Coated with anti-reflective and anti-fingerprint materials, the TFT replaces on these two bikes all the analog instrumentation but also many of the switches that usually sit before the rider. Rain or another natural element accidentally falling on the touchscreen will not command it to do anything, and the touch function works when gloves are used as well.
The TFT can be customized to show one of three screens, Cruise, Sport and Tour. Depending on the choice, digital dials like the speedometer, tachometer, fuel level, engine temperature, but also a map with turn-by-turn instructions from iPhones are shown. A high contrast mode and the option to choose what widgets to be displayed on the screen are also included.
The two bikes come with a voice recognition function that according to Harley is more conversational than based on fixed prompts. Exact details on its capabilities were not provided, but we're told a request along the lines "Find me a gas station" will automatically start a search in the embedded navigation app.
What's important is that the system allows functionalities not available before without the rider installing a separate app on the smartphone. In simple terms, the system can mirror Android and Apple devices. Well, sort of...
When it comes to iPhones, the tech is fully compatible with Apple CarPlay, but not the same can be said about Android Auto. In this case, projection is not possible (it's not yet clear if and when it will be), but the system can play music and calls from the phone. To help with that, Harley will ship both bikes complete with a wireless headset.
The Skyline system is capable of supporting a Wi-Fi connection with the rider's device, allowing access to info about weather and navigation. Separately, the wireless receiver (Bluetooth-based) for the headset is built into the bike, meaning no separate module is required.
Aside from smartphone compatibility, the Skyline can integrate HomeLink on the North American market to pair the bike with up to three garage doors.
Separately from the Skyline itself, the two CVO machines come with specially designed storage compartments. Located on either side of the inner fairing, it's here where riders can place their phones and protect them from the elements by means of a press-to-open door. A USB port can also be found in the right-side storage compartment, which is ten inches wide by eight inches deep (25 by 20 cm).
Given how with two-wheelers of this kind a sound system is almost mandatory, Harley-Davidson fitted the two Glides with a Rockford Fosgate Stage II system (Stage III is available as an option). It comprises 3-way 150 watts speakers both at the front, in the fairing, and also at the rear, in the saddlebags.

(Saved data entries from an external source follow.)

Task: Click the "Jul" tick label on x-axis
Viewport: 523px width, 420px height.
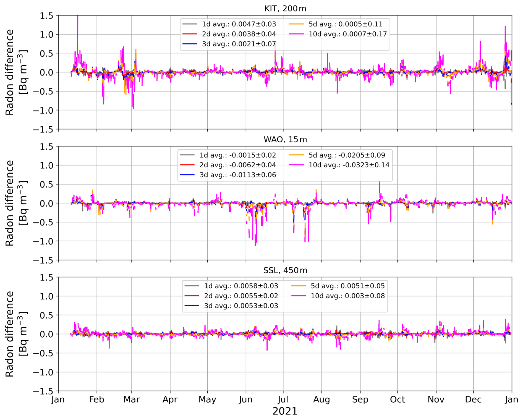Action: [283, 400]
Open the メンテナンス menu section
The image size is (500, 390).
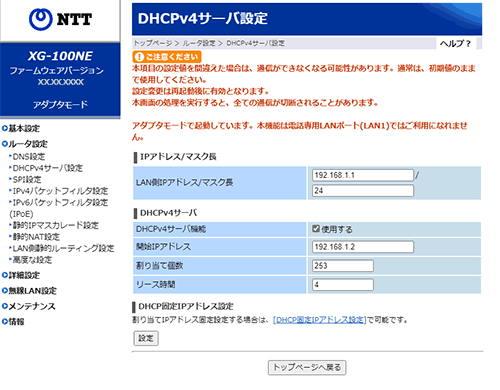coord(29,306)
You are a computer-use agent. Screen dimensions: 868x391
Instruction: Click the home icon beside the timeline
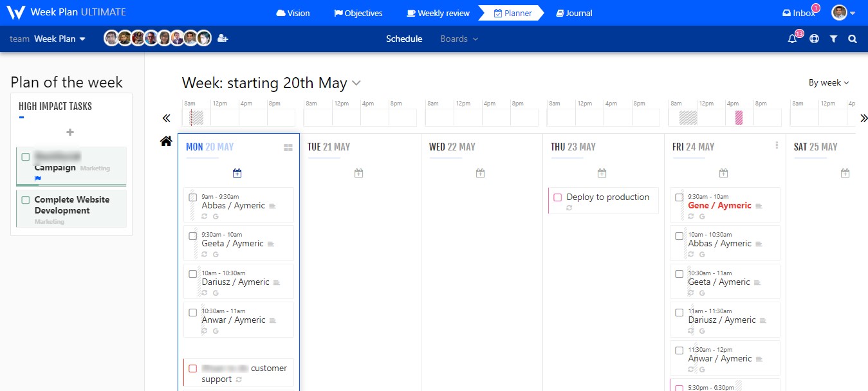[166, 141]
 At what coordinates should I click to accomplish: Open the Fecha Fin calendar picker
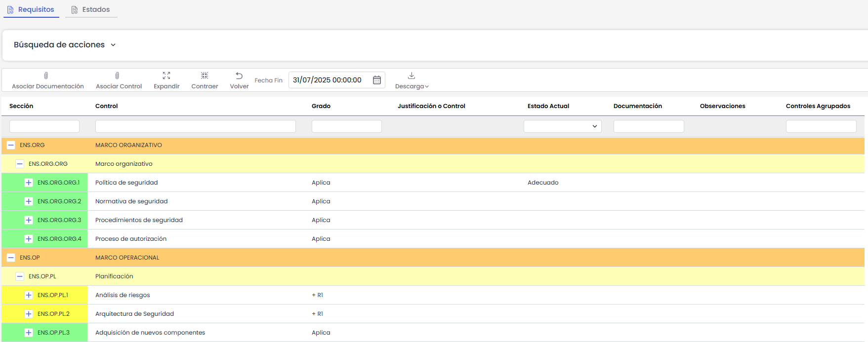376,80
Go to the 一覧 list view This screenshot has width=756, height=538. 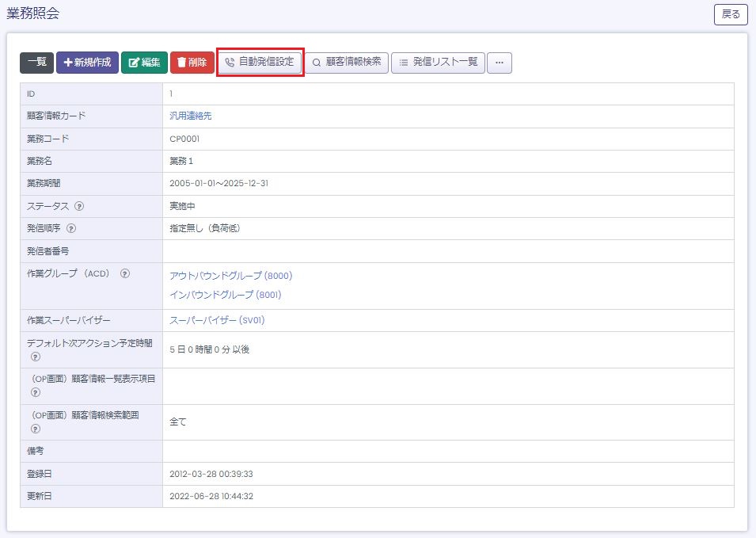[x=36, y=63]
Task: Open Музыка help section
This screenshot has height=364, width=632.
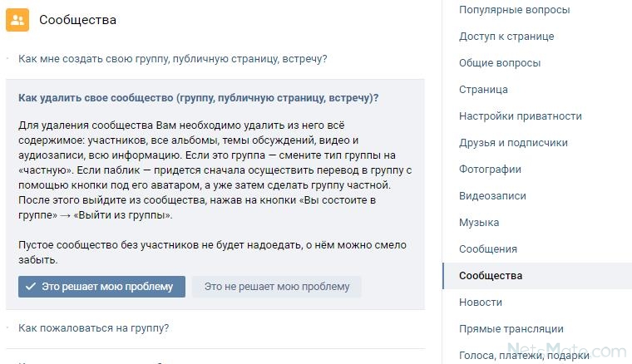Action: [x=479, y=222]
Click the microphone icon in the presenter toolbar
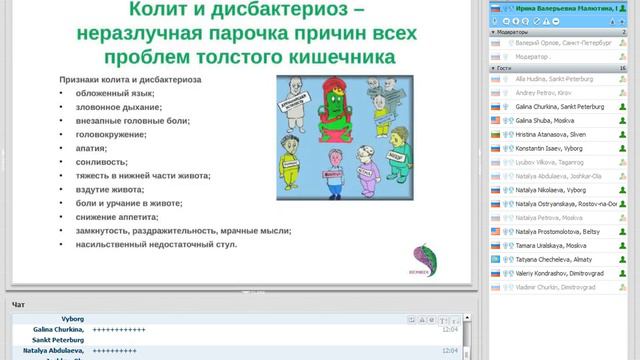The image size is (640, 360). click(x=495, y=21)
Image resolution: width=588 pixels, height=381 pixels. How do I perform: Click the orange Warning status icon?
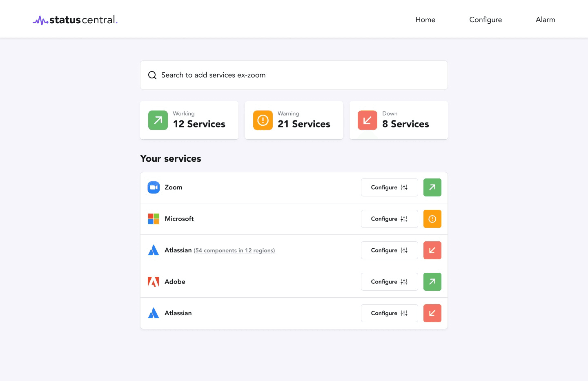[x=263, y=120]
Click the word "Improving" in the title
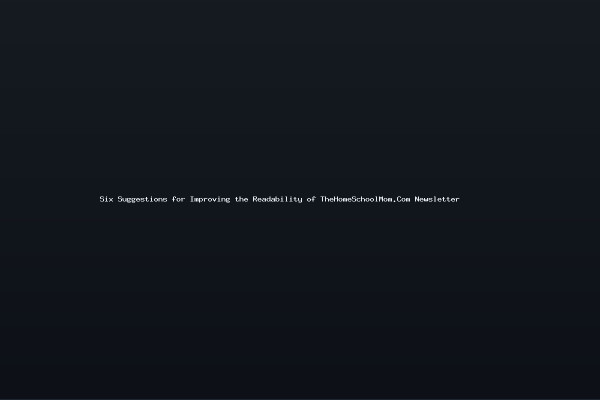This screenshot has height=400, width=600. coord(210,199)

A 500-watt amplifier is also on deck.
The system can play back music from smartphone apps, but also from HD radio and AM/FM/DAB. The bikes no longer use the whip antenna for this, but one installed inside the fairing. To find the proper sound setting, EQ curves can be selected through the TFT screen.
By pairing all of the above with a brand new variant of the Milwaukee-Eight engine, Harley may be on to something on the motorcycle market this year. So confident is the company of that it decided pricing the 2023 CVO Street Glide and 2023 CVO Road Glide should start at $42,999. We are expecting the bikes to become available for purchase as soon as next month.